Brooke lifted her chin, determined to dispel her suspicion. She saw her aunts through the tall, narrow church windows, moving inside the house. There was a trio of boys two houses down, marking the bases for an early-morning whiffle ball game. Farther down the street, she spotted another neighbor, Mrs. Boyer, hanging on to the leash of her Labradoodle puppy as they practiced their daily walk.
All normal. All familiar.
Except…
Him.
“Stop it.” Brooke yanked open the car door and tossed her bag across the seat before she was tempted to look his way again. The man was probably one of Truman McCarthy’s construction workers, who’d shown up early for his shift and was waiting for his foreman to arrive. She was the only one who spent so much time with the thoughts inside her head that she could turn a harmless observation into a threat. No one else in the neighborhood seemed to think anything was out of place. Why should she?
Dismissing the man, the truck and the creepy sixth sense her imagination had concocted, Brooke hiked her skirt a notch and climbed inside to start the car and drive away.
But only a few minutes later, she began to wonder if her imagination had been playing tricks on her, after all. Stopped at a light before turning onto the highway which would take her into downtown Kansas City, Brooke checked her rearview mirror. Her breath hitched and she looked again.
Three vehicles behind her. Waiting to turn onto the same highway.
The stranger in the dented tan pickup truck.
Chapter Three
“I’m familiar with the program, sir.” Brooke hugged two software documentation manuals to her chest, wondering if Mitch Taylor had any idea how much space his broad shoulders and thick, barrel chest took up in her small, freshly painted but otherwise undecorated outer office. “But it’ll certainly be helpful to go through the formal training tomorrow.”
“Good.” His deep, commanding voice seemed to bounce off the safety glass on the door between their offices. “I’m competent when it comes to computers, but I’ll be counting on you to understand all the tricky stuff.”
“Yes, sir.”
“And unless it’s the commissioner, my wife or one of my sons or daughter calling, I don’t want to talk to anyone before the morning briefing.”
“Won’t the watch commanders handle the briefing of each shift?”
“They’ll handle the briefing. But they’ll meet with me first.”
“Yes, sir.” Brooke jotted the note on the pad at her desk. Watch commander meeting—no calls but the ones that count. She set down her pen and looked up. “Any other daily routine items I should know, Major Taylor?”
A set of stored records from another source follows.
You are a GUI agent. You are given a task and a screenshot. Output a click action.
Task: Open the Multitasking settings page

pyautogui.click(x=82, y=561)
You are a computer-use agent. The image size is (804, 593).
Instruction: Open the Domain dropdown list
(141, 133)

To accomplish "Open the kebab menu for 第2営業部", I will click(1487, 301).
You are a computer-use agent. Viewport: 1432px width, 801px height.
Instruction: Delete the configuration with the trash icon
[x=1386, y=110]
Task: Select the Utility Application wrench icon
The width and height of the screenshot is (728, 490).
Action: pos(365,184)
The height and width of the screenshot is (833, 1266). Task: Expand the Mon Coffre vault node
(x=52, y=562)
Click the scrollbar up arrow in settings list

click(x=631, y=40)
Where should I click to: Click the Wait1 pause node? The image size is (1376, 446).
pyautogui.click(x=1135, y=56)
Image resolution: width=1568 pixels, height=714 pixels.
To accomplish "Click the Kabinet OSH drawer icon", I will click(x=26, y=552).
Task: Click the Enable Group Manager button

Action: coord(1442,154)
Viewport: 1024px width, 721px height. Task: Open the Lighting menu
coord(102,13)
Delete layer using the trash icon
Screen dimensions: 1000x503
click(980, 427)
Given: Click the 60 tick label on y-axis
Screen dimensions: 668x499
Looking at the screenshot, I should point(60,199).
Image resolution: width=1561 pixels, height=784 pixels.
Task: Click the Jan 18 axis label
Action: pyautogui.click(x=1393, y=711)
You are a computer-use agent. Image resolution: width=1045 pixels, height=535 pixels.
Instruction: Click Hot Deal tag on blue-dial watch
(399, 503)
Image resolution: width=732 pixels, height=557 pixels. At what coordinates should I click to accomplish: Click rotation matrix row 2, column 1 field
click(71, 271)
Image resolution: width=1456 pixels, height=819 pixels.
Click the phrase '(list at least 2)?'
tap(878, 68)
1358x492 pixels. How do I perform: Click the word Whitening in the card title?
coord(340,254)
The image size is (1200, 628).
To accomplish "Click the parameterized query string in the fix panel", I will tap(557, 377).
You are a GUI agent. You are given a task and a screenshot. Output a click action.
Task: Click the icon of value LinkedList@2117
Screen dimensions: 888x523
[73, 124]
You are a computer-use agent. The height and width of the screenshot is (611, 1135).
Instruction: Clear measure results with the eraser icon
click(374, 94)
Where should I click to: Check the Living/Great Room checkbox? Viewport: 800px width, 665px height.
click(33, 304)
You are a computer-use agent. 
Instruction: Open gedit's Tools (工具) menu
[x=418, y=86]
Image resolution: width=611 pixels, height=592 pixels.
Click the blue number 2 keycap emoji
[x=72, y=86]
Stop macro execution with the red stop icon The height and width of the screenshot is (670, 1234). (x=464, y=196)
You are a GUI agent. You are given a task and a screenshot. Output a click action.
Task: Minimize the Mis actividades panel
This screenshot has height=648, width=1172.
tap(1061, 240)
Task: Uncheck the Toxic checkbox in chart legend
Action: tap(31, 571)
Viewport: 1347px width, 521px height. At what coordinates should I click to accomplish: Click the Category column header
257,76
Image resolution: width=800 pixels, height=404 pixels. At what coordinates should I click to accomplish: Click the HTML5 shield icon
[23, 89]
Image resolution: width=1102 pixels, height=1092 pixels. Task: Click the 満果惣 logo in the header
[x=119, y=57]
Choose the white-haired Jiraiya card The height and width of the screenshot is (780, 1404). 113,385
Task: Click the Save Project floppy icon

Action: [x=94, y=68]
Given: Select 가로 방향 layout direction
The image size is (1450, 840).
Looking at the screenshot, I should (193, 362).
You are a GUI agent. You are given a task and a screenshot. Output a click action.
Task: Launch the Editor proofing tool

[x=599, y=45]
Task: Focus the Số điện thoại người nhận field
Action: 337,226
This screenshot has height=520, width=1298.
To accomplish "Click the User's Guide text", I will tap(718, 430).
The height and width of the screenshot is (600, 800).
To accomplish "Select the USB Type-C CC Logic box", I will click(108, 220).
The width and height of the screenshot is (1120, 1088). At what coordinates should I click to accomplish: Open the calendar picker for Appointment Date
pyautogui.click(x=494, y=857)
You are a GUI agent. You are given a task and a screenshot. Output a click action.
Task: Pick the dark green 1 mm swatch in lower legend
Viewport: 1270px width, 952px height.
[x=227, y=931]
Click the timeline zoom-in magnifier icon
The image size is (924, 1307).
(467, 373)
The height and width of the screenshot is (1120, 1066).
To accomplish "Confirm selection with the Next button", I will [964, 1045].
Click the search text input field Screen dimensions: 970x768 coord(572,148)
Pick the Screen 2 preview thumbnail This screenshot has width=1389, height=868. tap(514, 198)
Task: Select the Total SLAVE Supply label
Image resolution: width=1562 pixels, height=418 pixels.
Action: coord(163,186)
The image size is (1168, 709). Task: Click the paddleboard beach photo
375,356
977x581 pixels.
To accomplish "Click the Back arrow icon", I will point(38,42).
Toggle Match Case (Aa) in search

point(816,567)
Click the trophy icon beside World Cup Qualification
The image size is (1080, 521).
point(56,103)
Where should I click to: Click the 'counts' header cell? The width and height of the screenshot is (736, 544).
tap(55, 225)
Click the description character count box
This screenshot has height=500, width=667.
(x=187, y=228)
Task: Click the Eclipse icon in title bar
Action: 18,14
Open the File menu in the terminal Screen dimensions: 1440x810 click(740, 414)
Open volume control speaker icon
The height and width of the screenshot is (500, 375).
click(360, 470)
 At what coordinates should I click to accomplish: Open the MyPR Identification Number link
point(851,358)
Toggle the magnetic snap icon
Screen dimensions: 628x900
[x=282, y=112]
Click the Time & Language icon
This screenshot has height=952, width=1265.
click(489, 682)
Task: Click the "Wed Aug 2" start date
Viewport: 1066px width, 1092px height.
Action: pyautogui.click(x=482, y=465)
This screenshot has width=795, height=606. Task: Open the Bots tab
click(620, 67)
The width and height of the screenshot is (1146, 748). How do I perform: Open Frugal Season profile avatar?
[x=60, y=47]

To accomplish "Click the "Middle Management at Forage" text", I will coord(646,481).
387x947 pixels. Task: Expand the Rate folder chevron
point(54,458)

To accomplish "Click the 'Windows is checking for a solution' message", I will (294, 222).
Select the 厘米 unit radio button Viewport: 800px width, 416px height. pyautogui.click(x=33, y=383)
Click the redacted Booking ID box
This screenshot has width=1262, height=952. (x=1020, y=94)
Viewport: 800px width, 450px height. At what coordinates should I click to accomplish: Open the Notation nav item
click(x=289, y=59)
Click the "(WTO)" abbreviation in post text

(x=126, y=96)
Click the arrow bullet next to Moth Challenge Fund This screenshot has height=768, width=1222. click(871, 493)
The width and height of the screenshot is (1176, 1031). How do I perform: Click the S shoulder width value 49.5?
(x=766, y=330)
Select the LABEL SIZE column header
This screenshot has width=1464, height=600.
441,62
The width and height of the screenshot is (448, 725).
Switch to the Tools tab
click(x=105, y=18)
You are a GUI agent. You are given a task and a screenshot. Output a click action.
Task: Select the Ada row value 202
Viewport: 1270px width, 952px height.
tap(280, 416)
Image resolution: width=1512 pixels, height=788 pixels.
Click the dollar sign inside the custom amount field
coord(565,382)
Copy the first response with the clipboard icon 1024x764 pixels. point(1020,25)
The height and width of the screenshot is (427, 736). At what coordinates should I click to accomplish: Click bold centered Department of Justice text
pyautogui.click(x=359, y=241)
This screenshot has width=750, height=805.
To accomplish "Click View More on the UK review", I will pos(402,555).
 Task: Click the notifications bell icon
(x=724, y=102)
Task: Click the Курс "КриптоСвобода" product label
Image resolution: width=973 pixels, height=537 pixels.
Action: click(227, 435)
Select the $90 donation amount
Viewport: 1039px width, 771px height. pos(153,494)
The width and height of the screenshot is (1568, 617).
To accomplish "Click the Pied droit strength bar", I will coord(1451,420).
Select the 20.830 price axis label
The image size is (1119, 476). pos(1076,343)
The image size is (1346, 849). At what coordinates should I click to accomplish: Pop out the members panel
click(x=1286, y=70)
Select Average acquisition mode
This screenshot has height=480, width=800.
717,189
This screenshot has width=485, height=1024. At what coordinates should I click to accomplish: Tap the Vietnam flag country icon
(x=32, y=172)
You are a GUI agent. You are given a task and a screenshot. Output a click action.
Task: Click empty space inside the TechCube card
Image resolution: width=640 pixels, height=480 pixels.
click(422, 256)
“Today, just handle the phone. Get your feet under you, unpack these boxes, and we’ll figure out the rest as we go along this week.”
“Yes, sir.”
A smile softened the rugged line of his jaw. “It’s Mitch. You don’t have to use the Mister or Major or sir when it’s just us talking.” He extended his long arm across her desk. “Welcome to the Fourth, Brooke.”
She reached out to shake his hand, “Thank you, sir—” Her shaky smile relaxed into the real deal. “Thanks, Mitch.”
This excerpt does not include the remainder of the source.